Monday, March 01, 2010

Putting Reconciliation in Context

Ezra Klein, the wiz wonk from the Washington Post/Newsweek, made an important point about the process being contemplated through reconciliation for the House and Senate healthcare bills, which he termed “micro-reconciliation.” That is, essentially reconciling both bills by making minor tweaks, as suggested by the President, contained in the 11 pages posted by the White House.

That is exactly what the reconciliation process is intended to in this instance: to reconcile the two bills passed in the House and Senate without drafting an entire new bill. The Senate bill has already passed with a 60-vote supermajority, and the House needs to pass it with 216 votes. According to Sara Rosenbaum, chair of the Department of Health Policy at George Washington University, “the way in which virtually all of health reform, with very, very limited exceptions, has happened over the past 30 years has been the reconciliation process.”

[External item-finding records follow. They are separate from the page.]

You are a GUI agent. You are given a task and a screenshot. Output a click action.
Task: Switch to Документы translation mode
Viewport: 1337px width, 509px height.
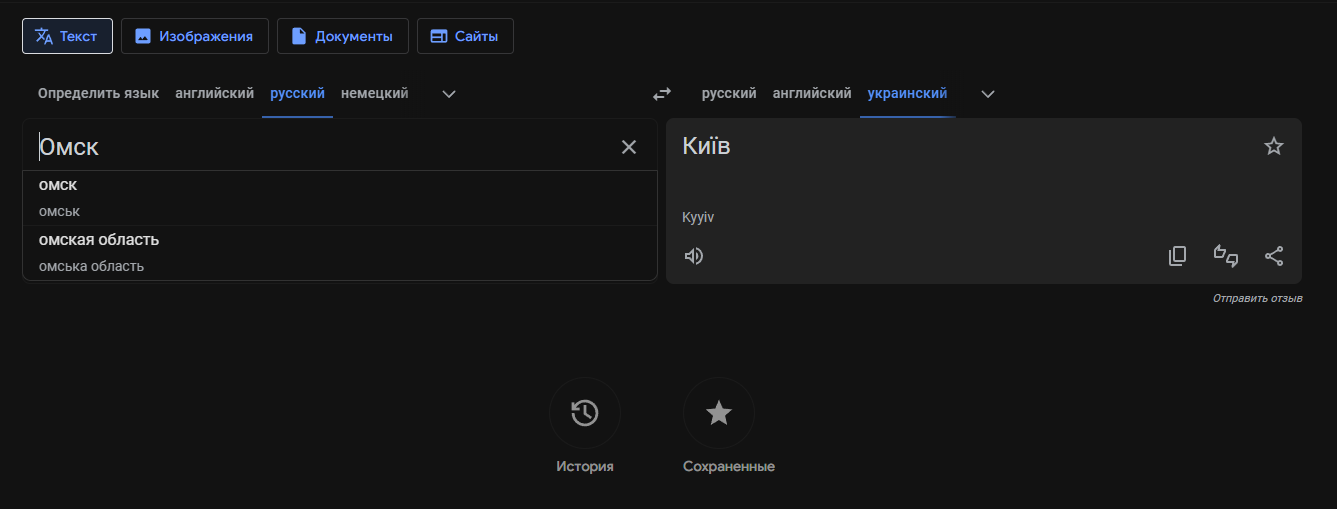(x=342, y=36)
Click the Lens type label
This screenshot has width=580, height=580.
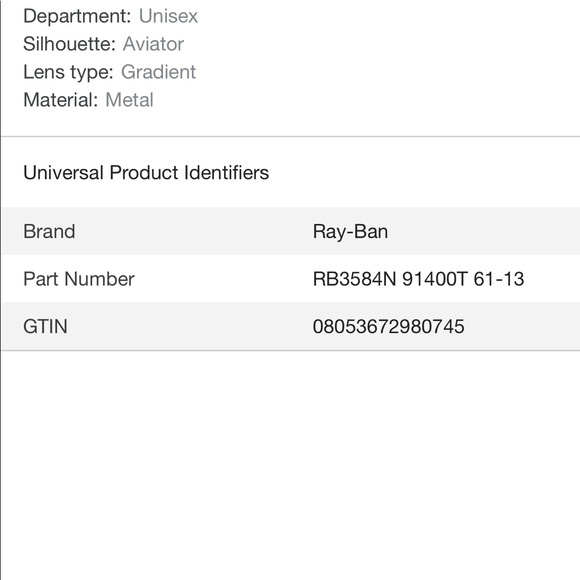68,72
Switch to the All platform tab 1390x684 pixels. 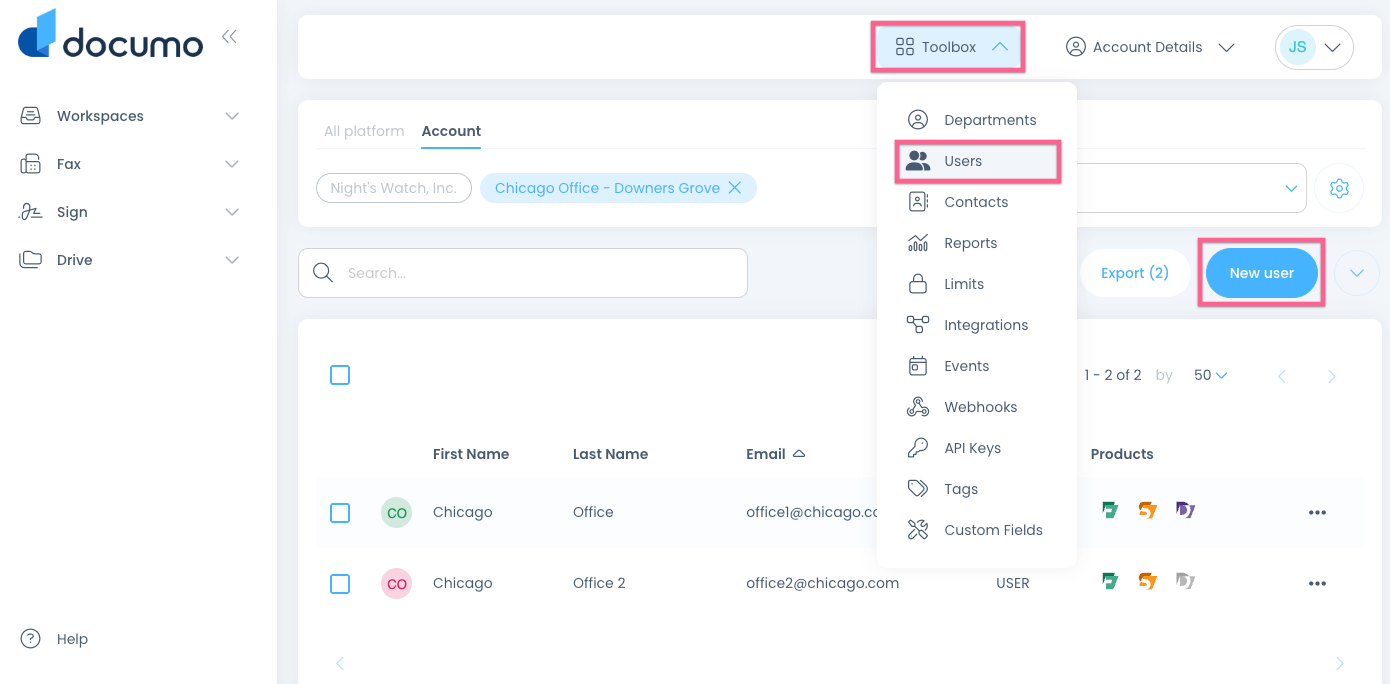click(x=364, y=130)
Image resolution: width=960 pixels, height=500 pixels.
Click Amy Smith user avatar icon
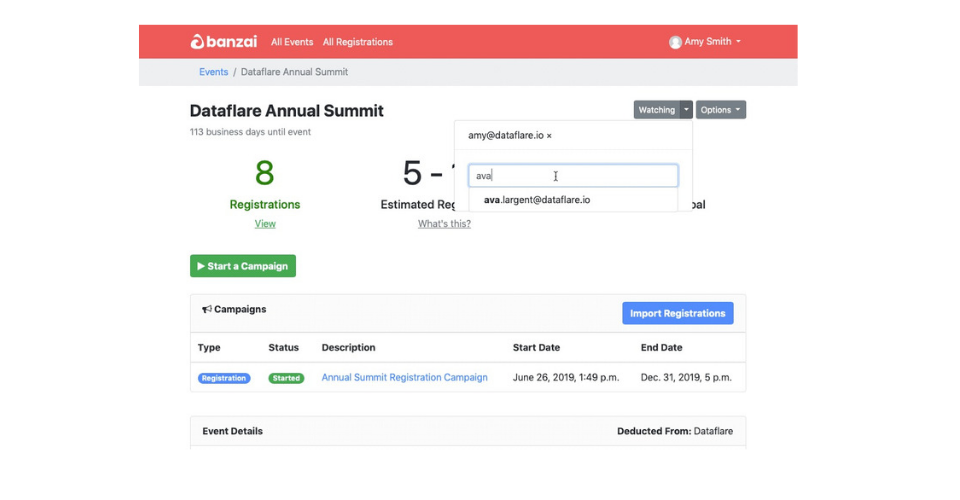675,42
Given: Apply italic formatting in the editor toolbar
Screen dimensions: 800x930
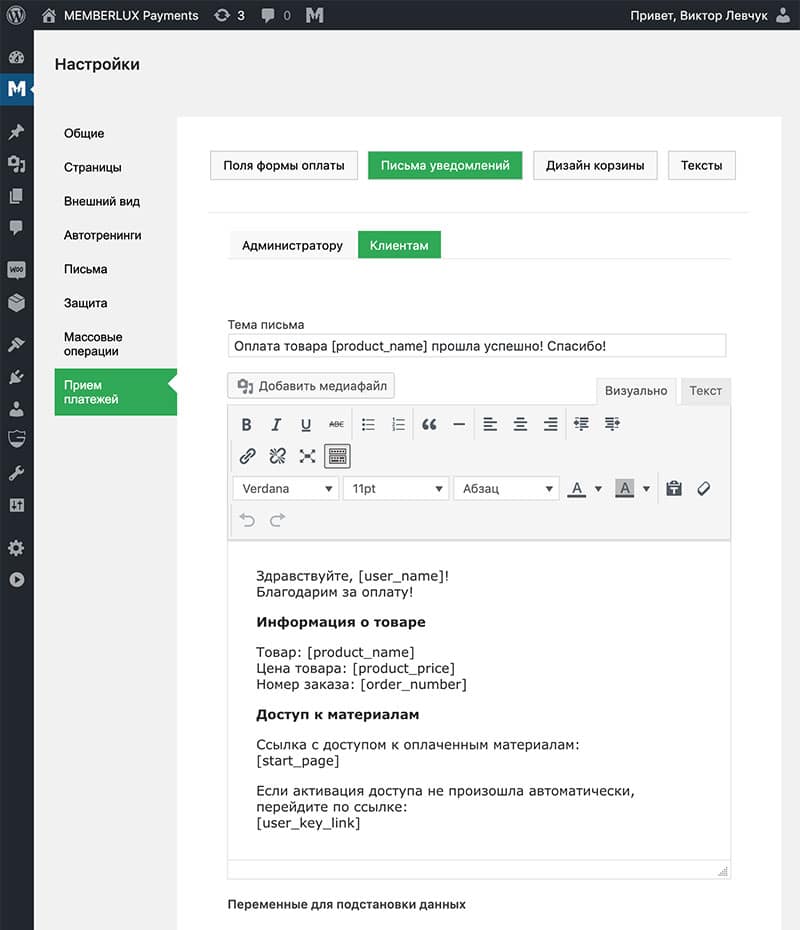Looking at the screenshot, I should [277, 425].
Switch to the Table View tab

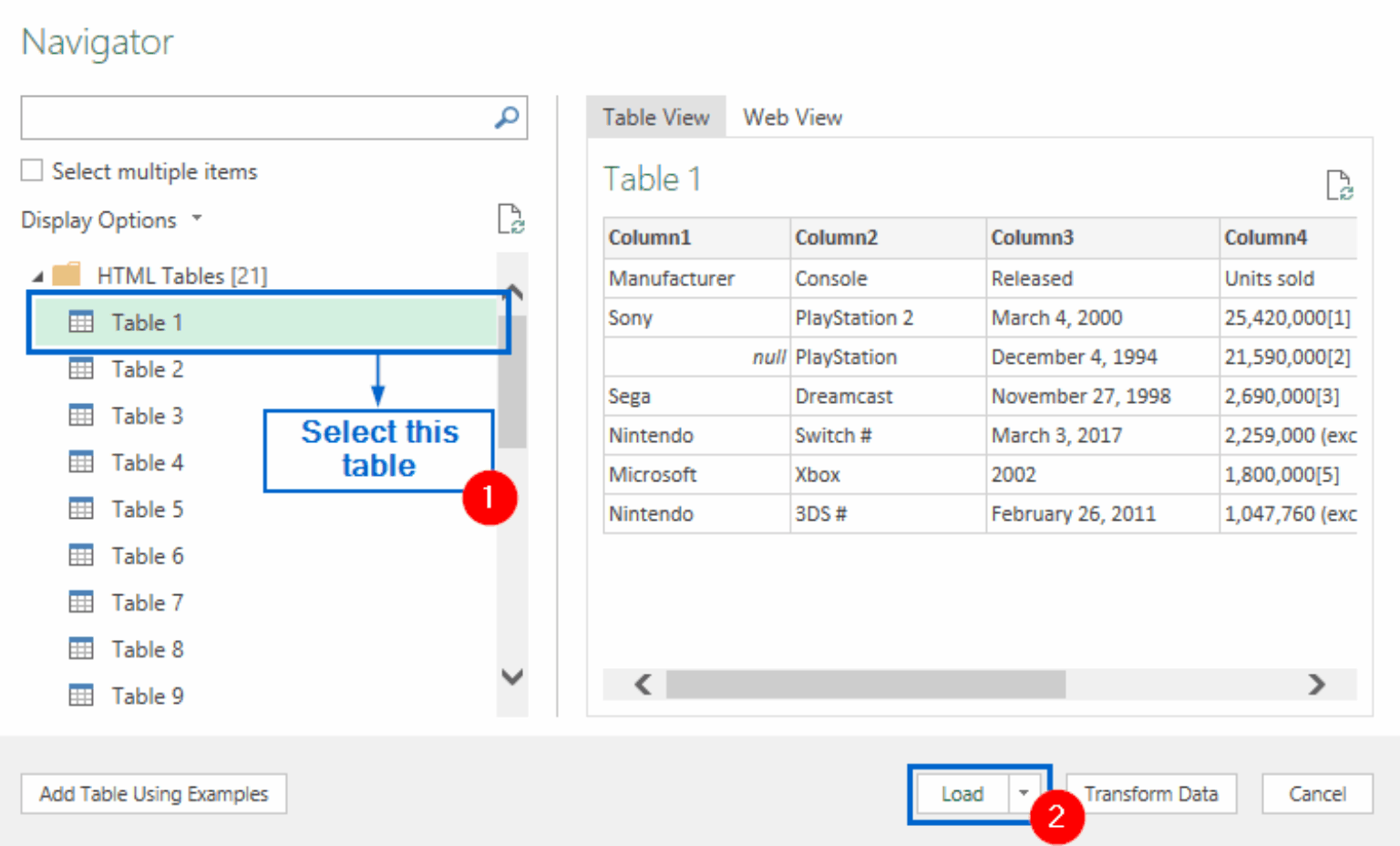[x=655, y=117]
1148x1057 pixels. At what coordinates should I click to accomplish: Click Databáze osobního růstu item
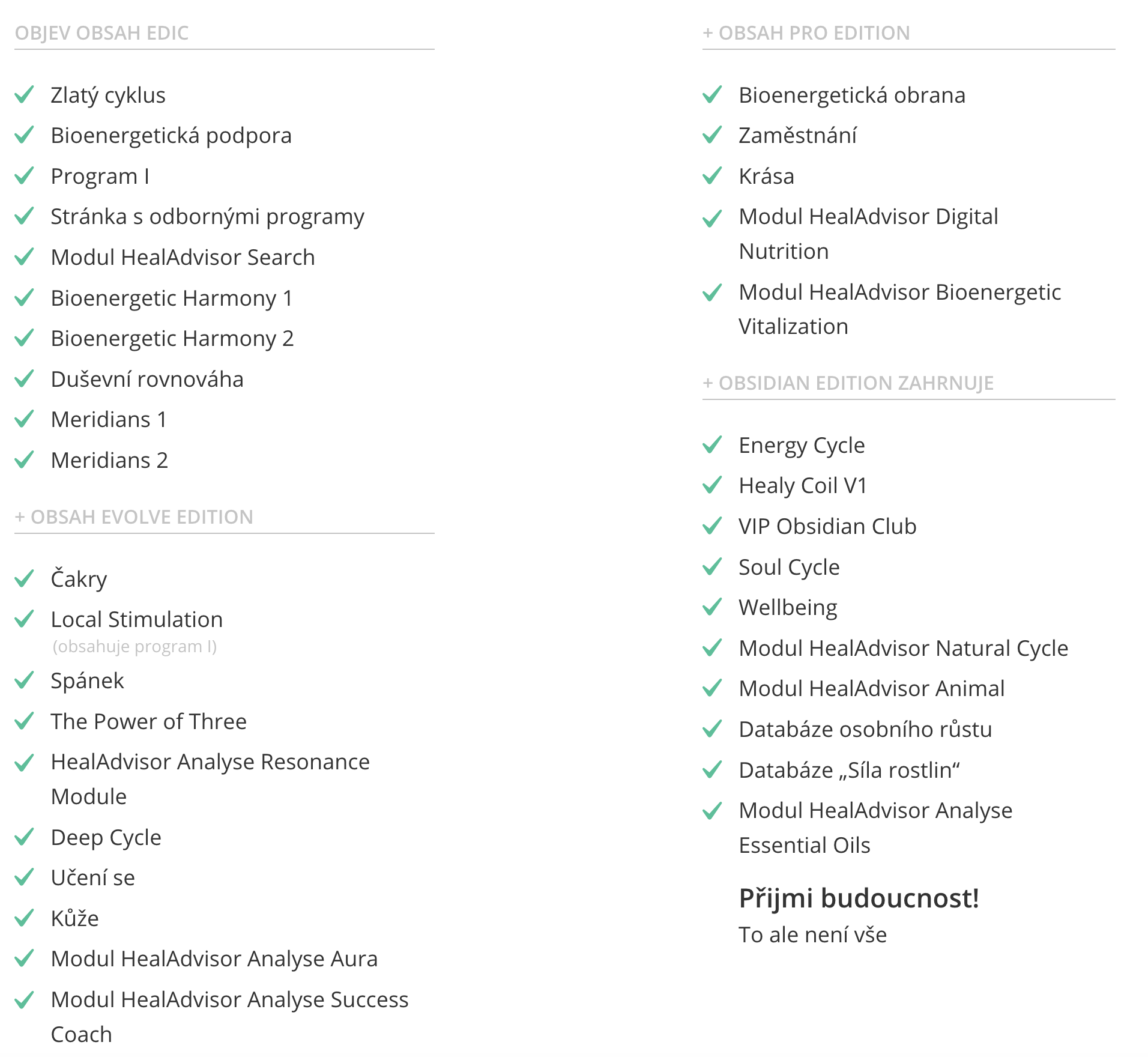click(x=865, y=729)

A History Of Reconciliation -- from an NPR (National Public Radio) report:

For 30 years, major changes to health care laws have passed via the budget reconciliation process. Here are a few examples:

1982 — TEFRA: The Tax Equity and Fiscal Responsibility Act first opened Medicare to HMOs

1986 — COBRA: The Consolidated Omnibus Budget Reconciliation Act allowed people who were laid off to keep their health coverage, and stopped hospitals from dumping ER patients unable to pay for their care

1987 — OBRA '87: Added nursing home protection rules to Medicare and Medicaid, created no-fault vaccine injury compensation program

1989 — OBRA '89: Overhauled doctor payment system for Medicare, created new federal agency on research and quality of care

1990 — OBRA '90: Added cancer screenings to Medicare, required providers to notify patients about advance directives and living wills, expanded Medicaid to all kids living below poverty level, required drug companies to provide discounts to Medicaid

1993 — OBRA '93: created federal vaccine funding for all children

1996 — Welfare Reform: Separated Medicaid from welfare

1997 — BBA: The Balanced Budget Act created the state-federal childrens' health program called CHIP

2005 — DRA: The Deficit Reduction Act reduced Medicaid spending, allowed parents of disabled children to buy into Medicaid
Of course, Fox viewers wouldn’t have an earthly clue about this. After all, NPR is to Fox “News” what the New York Times is to National Enquirer. Which is why Fox viewers are generally referred to in polling parlance as “low-information voters.”

So when Senator Lamar Alexander stated that reconciliation would be a “political Kamikaze mission” for the Democrats, his rapturous apocalyptic warning rings hollow indeed. Particularly, considering that Senator Lamar “the hypocrite” Alexander has himself voted for reconciliation four times on Republican agenda items. Next, the Republicans mischaracterize reconciliation (see above) as a “nuclear option” (yeah, right) to “ram/or jam through” healthcare reform that has been debated for the past 13 months and passed with a supermajority in the Senate and a sizable majority in the House.

Enough is enough. It is time for Republicans to step aside, stop obstructing the will of the majority, and allow an up-or-down vote on healthcare reform. As for Senator Alexander, he doth protest too much. If the Republicans really believe passing this bill is the equivalent of a “political Kamikaze mission” for Democrats, why are they being so nice as to counsel their opponents against it? Knowing the Republican MO, if they really really believe this “political Kamikaze” crap, they would be encouraging the Democrats.